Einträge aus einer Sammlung
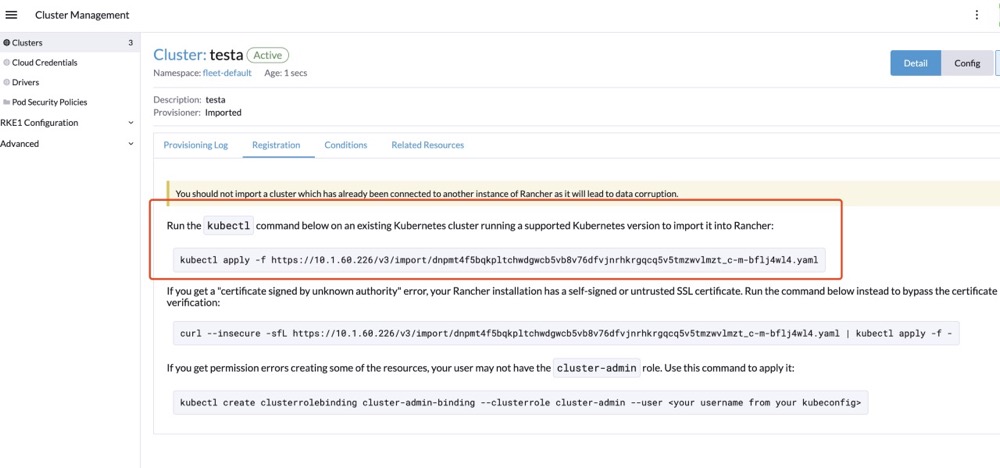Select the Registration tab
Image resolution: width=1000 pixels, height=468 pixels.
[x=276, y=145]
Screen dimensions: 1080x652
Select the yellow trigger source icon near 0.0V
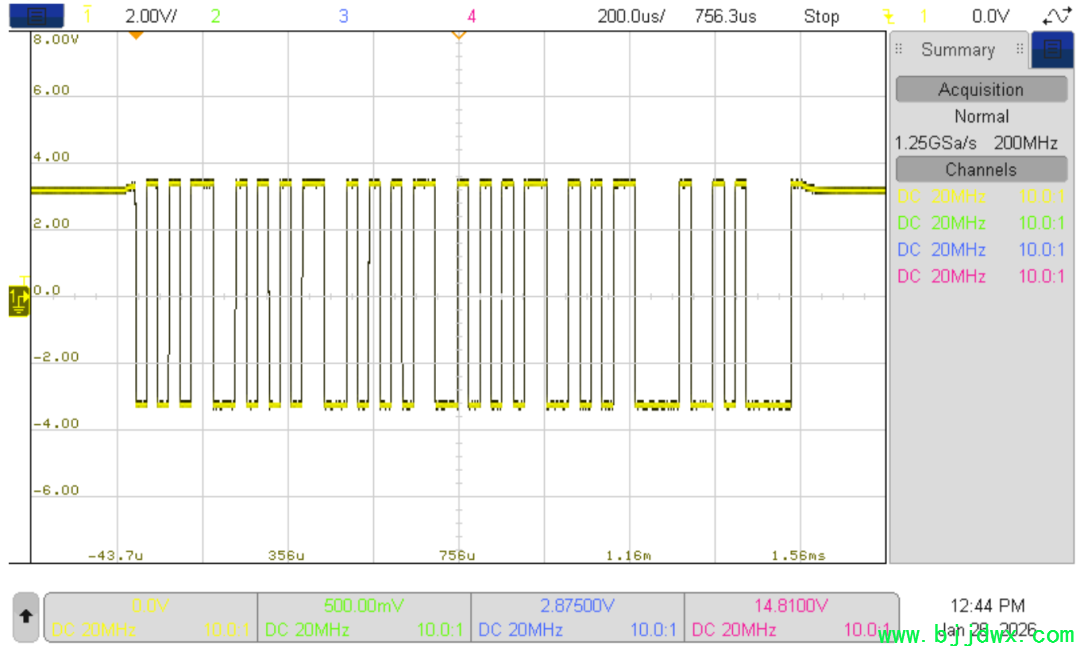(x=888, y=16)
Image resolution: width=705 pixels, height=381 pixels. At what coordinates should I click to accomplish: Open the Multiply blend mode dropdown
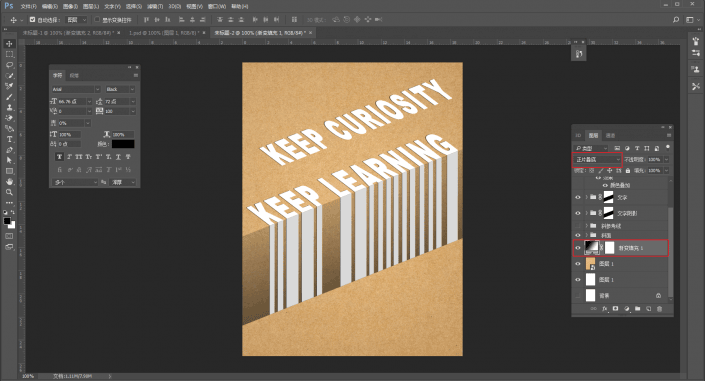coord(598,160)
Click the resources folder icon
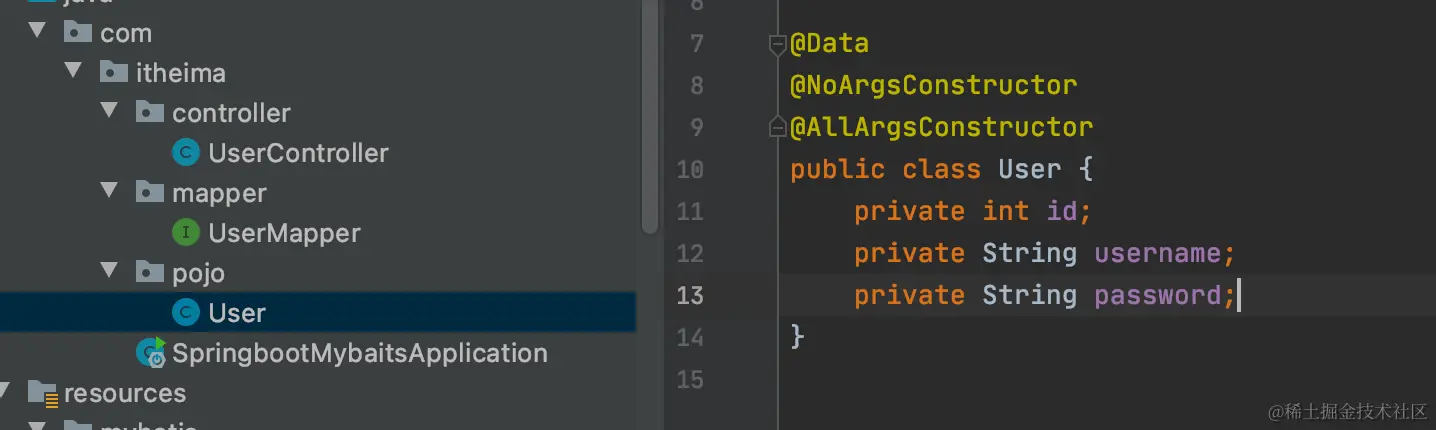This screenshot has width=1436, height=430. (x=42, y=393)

# Geforderte Aufgabe
Ziehen Sie aus den Zeilen oben jede heraus, die das Wort „icon“ enthält. Achten Sie dabei auf Groß- und Kleinschreibung.

# Lösung der Aufgabe
Select the yellow trigger source icon near 0.0V
Click the resources folder icon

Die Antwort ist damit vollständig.